— EXERCISE BRIEF —
Print the data once more, exactly as given. Drop the pictures.

(Source records)
....................
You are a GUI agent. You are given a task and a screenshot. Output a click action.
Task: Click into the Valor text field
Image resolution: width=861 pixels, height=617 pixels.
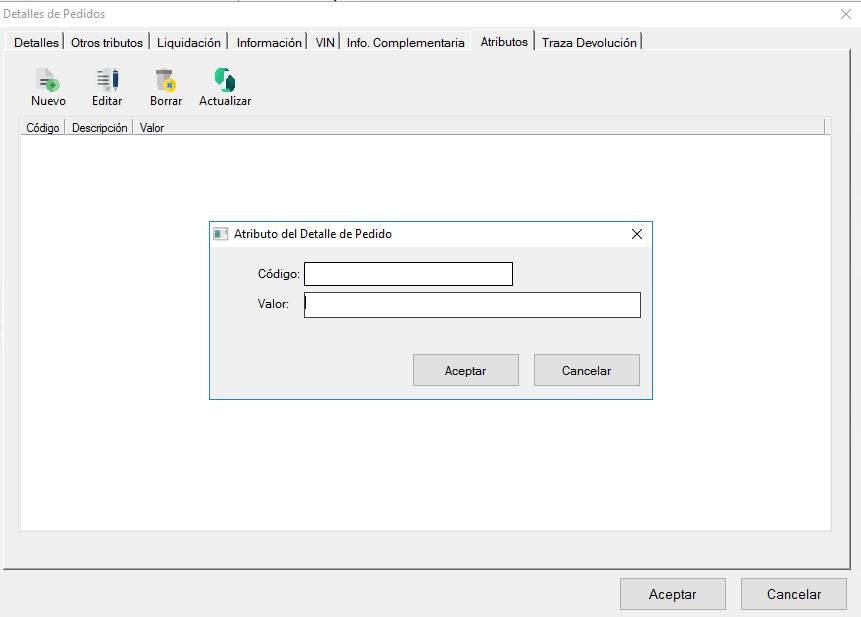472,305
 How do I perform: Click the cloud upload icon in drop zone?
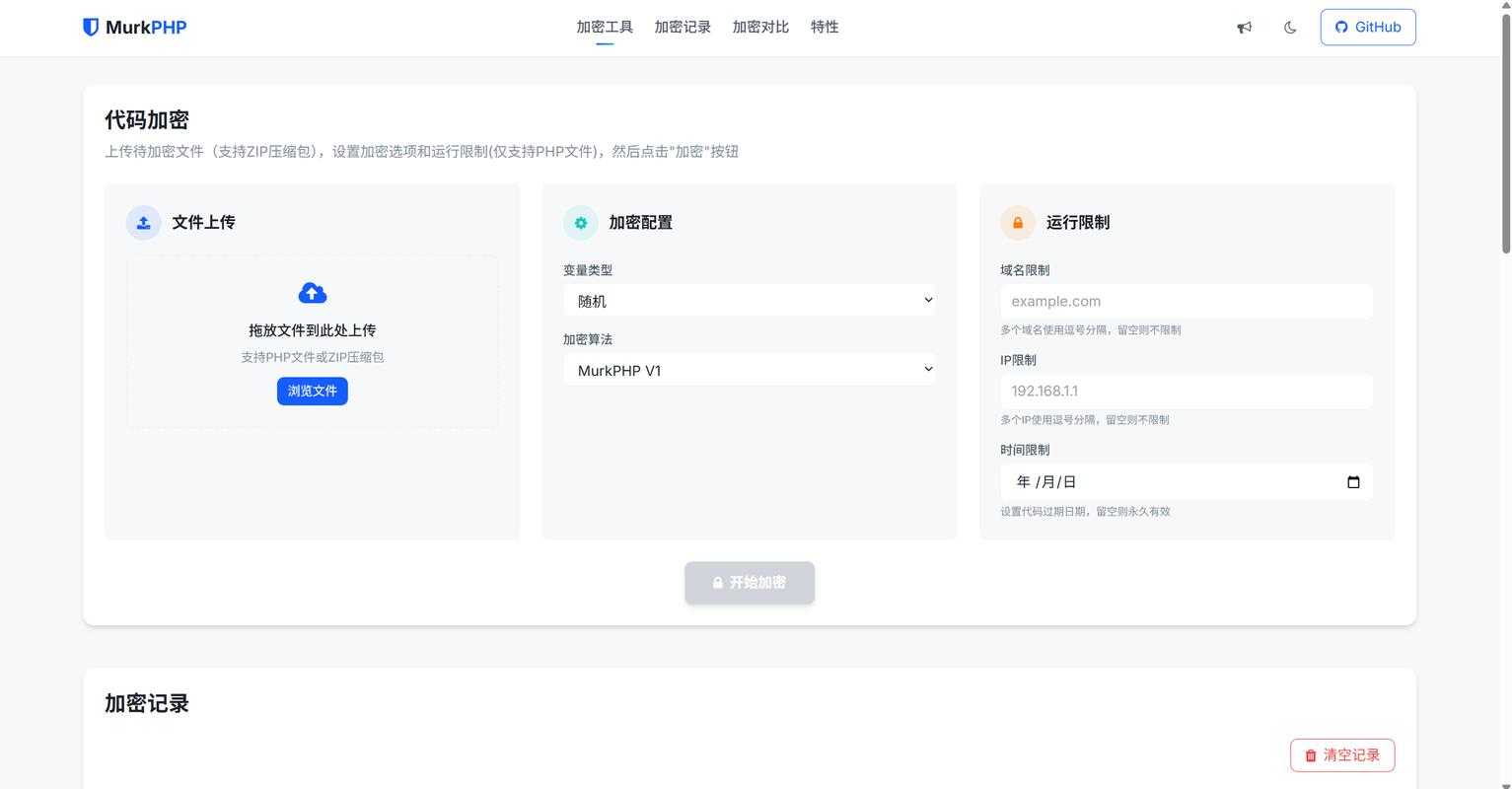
....................
— YOUR SOLUTION —
You are a GUI agent. You are given a task and a screenshot. Output a click action.
Task: Click into the Valor text field
Image resolution: width=861 pixels, height=617 pixels.
472,305
 How do I perform: Click the cloud upload icon in drop zone?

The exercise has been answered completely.